Fluctuations of marine species such as zooplankton, sea birds, herring, salmon and other forage fish species also suggest a link to a regime shift in the North Pacific that began in 1976-77, says Heise. An earlier regime shift from warm to cool temperatures took place during the winter of 1946-47.

Examining the stomach contents of dolphin carcasses combined with hours observing them feed and then identifying the remnants, has helped Heise determine the species' sources of food. Pacific white-sided dolphins from B.C. to Japan have a diet ranging from salmon, squid, herring and anchovy to the odd jellyfish. The dolphins Heise studied off B.C. seemed to show a preference for salmon and herring.

But Heise stops short of a definite link between past and recent changes in climate, the effect those changes have on fish stocks, and the reappearance of the dolphins.

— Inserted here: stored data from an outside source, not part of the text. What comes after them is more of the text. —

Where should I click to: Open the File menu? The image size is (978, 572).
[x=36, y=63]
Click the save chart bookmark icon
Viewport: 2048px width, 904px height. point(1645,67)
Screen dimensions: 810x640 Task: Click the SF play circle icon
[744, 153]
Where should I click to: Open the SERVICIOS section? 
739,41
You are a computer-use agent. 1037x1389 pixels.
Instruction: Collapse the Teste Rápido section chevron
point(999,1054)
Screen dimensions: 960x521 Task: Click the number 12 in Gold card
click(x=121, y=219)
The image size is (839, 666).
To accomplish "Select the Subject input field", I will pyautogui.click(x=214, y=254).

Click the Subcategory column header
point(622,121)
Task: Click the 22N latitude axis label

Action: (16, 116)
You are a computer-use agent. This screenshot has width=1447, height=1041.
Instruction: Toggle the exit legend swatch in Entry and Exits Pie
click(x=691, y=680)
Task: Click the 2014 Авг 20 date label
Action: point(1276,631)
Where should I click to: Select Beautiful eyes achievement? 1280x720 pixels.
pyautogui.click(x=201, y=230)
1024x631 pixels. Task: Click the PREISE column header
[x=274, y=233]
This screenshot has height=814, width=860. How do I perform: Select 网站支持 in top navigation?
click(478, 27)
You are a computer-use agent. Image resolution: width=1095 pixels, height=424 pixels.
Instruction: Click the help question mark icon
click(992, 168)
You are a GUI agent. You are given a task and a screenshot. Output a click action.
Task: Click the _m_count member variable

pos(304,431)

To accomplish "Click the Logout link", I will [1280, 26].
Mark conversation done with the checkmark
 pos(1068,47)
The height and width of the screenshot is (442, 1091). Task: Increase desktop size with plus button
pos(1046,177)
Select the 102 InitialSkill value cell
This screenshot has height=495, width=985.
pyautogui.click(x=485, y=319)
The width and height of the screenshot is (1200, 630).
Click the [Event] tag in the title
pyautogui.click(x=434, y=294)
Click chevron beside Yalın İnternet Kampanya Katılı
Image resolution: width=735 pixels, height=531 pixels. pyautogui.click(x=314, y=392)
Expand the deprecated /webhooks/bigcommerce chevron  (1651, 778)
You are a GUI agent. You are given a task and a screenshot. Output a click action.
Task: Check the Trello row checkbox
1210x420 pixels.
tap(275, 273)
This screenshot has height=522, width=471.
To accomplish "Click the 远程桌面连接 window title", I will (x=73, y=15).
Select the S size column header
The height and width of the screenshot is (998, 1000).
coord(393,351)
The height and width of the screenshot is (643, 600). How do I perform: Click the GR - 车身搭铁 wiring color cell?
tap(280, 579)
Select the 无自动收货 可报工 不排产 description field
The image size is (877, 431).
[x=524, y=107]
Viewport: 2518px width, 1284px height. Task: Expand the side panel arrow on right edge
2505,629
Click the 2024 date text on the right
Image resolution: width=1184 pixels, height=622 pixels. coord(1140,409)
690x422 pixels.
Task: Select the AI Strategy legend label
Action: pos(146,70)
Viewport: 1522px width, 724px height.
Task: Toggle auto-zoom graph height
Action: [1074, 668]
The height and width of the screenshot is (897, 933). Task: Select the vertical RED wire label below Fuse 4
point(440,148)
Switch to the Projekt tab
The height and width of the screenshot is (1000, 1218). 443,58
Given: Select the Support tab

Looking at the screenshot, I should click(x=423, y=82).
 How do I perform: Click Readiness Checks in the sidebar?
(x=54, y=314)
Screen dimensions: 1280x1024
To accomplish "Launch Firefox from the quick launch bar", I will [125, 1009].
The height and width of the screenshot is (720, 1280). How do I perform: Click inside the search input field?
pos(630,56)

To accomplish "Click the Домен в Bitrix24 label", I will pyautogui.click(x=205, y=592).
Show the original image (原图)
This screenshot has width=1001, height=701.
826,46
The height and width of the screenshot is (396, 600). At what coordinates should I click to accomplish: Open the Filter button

"Unfortunately we don't have enough historical evidence of dolphin abundance to link the earlier regime shift with changes in dolphin distribution," she says.

While Heise acknowledges the many unanswered questions remaining about the Pacific white-sided dolphins' reappearance, her compilation of information and research into the dolphins' diet represents a step toward understanding the animal and its behaviour.

Heise remains deeply interested in the dolphins, but has broadened the scope of research for her PhD to look at food-chain-related interactions between forage fish, marine mammals and seabirds.

And, in the months of research that lie ahead, Heise hopes to build on her knowledge of the marine mammal food chain, without becoming part of it.